M. Raymond Courrière. Elle coûte très cher !

M. Jean-Pierre Raffarin, Premier ministre. En réalité, ce sont des promesses électorales et un certain nombre de dépenses mal maîtrisées qui, aujourd'hui, conduisent les régions à cette augmentation de la fiscalité. (Marques d'approbation et applaudissements sur les travées de l'UMP. - Protestations et rires sarcastiques sur les travées socialistes.)

Il suffit d'ailleurs d'appeler l'objectivité en arbitrage : depuis la décentralisation Mauroy-Defferre, la fiscalité des régions socialistes a toujours été plus élevée que celle des régions dirigées par l'actuelle majorité. (Bravo ! et applaudissements sur les travées de l'UMP et de l'UC-UDF, ainsi que sur certaines travées du RDSE. - Protestations sur les travées du groupe socialiste.)

Cela ne date pas d'aujourd'hui ! Lorsque j'ai présidé la région Poitou-Charentes, j'ai pu constater que, dans la région Limousin et dans la région Aquitaine, les impôts étaient toujours plus élevés. C'est une vieille histoire : les socialistes financent la dépense par l'augmentation de l'impôt, et non pas par la recherche d'économies. (Applaudissements sur les travées de l'UMP et de l'UC-UDF, ainsi que sur certaines travées du RDSE.- Nouvelles protestations sur les travées du groupe socialiste, qui vont devenir un bruit de fond continu, de plus en plus fort, jusqu'à couvrir la voix du Premier ministre.)

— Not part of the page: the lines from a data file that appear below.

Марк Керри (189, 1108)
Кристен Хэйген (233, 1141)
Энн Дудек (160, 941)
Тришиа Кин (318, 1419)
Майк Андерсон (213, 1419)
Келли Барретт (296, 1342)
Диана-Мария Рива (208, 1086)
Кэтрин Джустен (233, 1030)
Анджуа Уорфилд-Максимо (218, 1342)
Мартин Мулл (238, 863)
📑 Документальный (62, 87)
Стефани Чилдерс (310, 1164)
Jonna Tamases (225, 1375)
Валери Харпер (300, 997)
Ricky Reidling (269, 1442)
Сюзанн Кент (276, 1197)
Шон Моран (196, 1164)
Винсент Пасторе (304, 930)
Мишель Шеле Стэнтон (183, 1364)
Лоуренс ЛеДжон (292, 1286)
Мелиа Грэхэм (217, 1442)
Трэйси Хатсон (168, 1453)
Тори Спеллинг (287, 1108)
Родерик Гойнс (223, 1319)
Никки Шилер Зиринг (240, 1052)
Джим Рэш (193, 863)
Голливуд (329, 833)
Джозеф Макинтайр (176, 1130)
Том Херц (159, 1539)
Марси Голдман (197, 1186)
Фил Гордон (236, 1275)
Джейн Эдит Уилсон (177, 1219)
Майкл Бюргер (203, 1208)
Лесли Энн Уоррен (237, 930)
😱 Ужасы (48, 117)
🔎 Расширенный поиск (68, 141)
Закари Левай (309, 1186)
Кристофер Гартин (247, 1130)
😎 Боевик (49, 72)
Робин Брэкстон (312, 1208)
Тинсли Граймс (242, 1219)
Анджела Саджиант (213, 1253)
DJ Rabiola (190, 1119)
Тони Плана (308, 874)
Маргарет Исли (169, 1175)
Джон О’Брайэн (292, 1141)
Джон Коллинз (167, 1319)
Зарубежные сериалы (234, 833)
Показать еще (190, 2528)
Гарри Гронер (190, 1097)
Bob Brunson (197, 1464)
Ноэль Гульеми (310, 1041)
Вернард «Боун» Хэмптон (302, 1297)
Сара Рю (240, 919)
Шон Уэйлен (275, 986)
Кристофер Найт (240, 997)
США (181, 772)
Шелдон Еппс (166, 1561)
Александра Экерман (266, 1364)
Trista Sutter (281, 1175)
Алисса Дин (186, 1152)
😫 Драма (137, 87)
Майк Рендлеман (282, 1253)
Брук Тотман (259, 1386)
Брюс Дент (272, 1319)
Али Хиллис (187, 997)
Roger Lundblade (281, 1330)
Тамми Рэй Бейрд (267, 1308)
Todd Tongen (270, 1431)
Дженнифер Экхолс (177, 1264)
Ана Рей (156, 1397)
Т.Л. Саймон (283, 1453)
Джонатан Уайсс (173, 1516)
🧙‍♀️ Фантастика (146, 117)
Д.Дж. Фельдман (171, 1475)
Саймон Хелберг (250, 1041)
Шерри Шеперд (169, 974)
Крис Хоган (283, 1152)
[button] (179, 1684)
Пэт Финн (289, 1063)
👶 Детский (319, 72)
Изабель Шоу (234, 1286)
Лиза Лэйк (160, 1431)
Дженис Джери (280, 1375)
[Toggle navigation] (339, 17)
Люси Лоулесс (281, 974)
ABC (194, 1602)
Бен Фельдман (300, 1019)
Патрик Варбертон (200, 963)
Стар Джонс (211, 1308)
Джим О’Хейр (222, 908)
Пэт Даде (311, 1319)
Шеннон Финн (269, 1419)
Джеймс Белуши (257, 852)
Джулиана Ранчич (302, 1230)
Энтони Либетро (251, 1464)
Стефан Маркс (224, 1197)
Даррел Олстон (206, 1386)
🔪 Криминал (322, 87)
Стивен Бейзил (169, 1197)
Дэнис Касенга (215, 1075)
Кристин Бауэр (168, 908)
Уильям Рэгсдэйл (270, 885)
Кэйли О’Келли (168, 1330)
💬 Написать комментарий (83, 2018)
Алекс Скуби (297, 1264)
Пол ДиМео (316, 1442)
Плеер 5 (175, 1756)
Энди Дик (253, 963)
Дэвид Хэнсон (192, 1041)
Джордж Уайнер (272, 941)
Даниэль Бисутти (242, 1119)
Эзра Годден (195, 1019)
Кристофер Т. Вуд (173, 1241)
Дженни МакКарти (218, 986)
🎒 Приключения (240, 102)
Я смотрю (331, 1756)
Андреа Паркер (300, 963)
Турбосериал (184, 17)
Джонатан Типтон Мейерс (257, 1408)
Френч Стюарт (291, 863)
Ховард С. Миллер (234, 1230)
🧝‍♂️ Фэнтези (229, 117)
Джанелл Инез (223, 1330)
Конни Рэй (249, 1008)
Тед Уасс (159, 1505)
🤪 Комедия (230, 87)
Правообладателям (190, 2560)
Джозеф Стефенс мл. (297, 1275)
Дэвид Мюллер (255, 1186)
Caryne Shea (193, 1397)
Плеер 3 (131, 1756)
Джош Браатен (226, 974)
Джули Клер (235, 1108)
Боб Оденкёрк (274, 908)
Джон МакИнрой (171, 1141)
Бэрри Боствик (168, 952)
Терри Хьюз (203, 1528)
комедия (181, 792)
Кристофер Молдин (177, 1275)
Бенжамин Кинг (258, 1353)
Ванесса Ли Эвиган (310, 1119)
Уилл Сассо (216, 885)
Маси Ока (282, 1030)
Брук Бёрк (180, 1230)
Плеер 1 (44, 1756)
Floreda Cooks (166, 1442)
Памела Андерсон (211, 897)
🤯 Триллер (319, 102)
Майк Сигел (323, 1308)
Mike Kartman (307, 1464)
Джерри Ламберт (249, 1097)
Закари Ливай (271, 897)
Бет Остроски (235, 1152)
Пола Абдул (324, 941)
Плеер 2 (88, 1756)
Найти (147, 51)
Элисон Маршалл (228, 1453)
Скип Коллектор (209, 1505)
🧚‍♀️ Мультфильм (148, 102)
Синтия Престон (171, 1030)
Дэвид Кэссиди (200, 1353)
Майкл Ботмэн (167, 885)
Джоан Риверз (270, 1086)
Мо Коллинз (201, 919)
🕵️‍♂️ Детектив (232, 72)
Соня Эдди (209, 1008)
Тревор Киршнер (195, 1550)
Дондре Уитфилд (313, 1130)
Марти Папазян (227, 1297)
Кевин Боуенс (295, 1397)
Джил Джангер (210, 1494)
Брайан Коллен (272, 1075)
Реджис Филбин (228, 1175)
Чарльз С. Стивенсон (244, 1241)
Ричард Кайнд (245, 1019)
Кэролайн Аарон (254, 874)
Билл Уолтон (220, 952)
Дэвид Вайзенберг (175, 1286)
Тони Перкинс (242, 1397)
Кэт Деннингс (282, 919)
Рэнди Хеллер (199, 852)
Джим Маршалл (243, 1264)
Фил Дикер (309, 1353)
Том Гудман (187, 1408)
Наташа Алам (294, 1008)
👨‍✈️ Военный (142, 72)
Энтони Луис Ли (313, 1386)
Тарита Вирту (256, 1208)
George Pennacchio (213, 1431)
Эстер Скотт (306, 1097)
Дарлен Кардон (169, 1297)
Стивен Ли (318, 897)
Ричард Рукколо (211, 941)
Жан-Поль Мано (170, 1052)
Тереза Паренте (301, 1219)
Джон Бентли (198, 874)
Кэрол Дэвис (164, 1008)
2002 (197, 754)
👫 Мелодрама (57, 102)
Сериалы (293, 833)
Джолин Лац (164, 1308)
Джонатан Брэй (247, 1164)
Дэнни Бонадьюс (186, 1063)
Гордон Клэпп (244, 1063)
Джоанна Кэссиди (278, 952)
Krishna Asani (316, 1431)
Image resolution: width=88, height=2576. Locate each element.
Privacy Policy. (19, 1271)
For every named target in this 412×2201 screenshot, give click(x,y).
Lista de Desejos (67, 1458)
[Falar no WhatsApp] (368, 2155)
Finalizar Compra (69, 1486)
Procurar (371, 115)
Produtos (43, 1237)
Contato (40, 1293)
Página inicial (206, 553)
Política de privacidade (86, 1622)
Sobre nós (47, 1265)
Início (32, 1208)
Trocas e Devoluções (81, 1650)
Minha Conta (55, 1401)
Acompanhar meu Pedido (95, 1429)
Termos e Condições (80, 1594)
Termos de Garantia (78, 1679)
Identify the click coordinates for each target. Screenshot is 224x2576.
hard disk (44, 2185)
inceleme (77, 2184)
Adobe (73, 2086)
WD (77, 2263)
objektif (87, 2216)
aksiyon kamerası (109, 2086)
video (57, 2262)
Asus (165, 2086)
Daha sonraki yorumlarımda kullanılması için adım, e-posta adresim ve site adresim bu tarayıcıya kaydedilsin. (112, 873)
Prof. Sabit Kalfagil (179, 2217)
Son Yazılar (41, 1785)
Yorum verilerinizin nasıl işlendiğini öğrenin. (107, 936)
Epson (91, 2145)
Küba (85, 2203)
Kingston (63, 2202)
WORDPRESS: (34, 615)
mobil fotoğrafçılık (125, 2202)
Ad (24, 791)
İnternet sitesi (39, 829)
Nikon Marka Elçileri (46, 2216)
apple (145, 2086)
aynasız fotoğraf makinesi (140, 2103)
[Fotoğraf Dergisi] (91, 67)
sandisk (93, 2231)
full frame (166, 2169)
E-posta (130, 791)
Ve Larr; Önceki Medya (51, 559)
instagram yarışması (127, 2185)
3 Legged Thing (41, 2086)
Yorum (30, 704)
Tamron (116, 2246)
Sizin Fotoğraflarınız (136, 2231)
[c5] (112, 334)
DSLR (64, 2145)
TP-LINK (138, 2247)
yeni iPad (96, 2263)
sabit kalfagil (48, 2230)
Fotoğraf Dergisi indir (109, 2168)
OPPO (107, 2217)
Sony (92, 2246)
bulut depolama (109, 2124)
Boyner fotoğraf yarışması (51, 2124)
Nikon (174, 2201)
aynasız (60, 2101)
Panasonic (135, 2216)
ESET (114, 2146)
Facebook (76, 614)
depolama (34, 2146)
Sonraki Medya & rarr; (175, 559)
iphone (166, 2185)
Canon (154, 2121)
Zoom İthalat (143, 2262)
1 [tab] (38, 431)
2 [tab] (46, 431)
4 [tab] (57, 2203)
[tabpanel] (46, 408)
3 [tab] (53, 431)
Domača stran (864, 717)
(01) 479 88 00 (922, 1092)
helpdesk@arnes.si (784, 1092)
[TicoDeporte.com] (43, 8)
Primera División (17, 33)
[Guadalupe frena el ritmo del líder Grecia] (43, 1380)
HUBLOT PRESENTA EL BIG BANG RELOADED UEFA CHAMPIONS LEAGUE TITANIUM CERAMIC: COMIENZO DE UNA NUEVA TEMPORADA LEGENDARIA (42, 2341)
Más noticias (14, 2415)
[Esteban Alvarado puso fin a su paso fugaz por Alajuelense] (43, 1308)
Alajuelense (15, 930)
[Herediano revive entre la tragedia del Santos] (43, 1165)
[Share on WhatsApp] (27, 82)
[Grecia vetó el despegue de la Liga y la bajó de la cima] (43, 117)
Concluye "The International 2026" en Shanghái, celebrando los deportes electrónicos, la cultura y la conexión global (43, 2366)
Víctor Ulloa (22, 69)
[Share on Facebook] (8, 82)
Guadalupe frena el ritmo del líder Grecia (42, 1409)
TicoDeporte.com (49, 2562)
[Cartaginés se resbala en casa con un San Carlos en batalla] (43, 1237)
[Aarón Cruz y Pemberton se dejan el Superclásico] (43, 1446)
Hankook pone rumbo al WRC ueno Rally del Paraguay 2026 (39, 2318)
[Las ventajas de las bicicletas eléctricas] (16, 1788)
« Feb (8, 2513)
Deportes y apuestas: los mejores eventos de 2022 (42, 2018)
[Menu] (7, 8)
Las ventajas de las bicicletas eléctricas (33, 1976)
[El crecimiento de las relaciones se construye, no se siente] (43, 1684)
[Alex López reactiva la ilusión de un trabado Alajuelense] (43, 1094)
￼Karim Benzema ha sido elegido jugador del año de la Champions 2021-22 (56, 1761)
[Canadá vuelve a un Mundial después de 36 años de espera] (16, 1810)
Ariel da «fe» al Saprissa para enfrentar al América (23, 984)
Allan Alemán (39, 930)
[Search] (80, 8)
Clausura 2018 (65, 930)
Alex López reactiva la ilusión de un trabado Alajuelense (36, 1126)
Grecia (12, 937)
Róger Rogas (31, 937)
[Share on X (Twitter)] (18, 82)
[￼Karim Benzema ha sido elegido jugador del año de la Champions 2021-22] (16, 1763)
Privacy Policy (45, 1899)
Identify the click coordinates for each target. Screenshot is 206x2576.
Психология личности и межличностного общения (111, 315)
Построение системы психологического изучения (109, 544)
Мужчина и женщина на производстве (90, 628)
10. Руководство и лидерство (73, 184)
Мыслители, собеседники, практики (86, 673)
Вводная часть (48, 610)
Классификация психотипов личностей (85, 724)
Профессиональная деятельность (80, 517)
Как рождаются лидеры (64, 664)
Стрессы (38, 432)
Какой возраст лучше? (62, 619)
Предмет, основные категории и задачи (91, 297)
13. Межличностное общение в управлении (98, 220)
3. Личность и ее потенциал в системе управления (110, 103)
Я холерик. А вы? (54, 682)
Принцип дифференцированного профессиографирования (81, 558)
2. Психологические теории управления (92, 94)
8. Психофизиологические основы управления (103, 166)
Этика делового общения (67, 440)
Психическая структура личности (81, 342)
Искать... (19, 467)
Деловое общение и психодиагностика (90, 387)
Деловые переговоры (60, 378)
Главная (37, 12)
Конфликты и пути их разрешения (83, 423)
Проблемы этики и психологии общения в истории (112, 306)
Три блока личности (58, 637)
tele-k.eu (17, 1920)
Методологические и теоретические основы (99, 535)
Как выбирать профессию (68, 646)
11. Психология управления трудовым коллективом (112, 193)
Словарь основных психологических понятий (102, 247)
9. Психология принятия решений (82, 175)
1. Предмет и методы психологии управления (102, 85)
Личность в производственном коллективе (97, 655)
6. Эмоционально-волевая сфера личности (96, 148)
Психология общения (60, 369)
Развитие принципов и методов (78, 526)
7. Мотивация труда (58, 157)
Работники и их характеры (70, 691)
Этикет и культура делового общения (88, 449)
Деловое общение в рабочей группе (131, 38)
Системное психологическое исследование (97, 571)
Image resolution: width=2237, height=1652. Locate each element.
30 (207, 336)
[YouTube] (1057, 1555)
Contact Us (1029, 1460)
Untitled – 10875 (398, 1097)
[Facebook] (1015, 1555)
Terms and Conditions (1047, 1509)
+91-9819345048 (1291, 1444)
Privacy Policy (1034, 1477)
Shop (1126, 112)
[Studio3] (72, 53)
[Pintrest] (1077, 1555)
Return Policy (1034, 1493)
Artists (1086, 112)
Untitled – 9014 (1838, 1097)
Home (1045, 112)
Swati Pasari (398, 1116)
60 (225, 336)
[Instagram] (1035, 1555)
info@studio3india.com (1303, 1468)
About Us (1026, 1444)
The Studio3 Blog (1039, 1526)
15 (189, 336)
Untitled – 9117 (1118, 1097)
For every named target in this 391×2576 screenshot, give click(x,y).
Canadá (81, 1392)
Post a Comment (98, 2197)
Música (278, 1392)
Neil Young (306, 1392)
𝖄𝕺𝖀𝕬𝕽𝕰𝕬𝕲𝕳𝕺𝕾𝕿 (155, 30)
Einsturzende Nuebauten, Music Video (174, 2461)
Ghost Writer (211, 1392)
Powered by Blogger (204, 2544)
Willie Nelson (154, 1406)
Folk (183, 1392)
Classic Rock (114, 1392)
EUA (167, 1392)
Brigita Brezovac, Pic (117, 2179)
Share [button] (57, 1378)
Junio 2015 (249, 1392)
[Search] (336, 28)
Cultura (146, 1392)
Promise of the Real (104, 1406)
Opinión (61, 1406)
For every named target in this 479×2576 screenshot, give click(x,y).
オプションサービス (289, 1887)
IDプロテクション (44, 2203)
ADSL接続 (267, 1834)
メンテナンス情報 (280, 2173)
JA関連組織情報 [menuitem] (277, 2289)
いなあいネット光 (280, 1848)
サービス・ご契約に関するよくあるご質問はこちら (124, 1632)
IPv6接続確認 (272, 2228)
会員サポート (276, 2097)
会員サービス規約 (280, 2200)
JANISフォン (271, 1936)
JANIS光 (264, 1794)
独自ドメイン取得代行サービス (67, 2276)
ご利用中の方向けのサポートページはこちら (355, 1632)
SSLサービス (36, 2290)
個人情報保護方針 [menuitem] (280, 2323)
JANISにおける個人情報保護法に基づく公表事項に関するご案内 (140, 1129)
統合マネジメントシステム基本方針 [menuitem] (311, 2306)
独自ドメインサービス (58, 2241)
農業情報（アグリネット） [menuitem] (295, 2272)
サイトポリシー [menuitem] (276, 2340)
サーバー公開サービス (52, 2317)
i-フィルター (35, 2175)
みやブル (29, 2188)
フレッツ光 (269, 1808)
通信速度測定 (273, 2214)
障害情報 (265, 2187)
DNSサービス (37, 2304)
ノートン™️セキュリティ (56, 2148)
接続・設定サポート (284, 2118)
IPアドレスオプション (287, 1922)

Je vous en prie, faites preuve d'un peu de décence, vous qui avez transféré l'allocation personnalisée à l'autonomie aux départements sans la financer ! (Vifs applaudissements sur les travées de l'UMP et de l'UC-UDF. - Les protestions sur les travées du groupe socialiste s'intensifient, rendant le Premier ministre difficilement audible.) Comment les enfants de Pierre Mauroy et de Gaston Defferre peuvent-ils se contredirent à ce point ? C'est incroyable ! Je n'en crois pas mes oreilles ! (Les paroles du Premier ministre se perdent dans le tumulte des protestations sur les travées du groupe socialiste et des marques d'approbation sur les travées de l'UMP.)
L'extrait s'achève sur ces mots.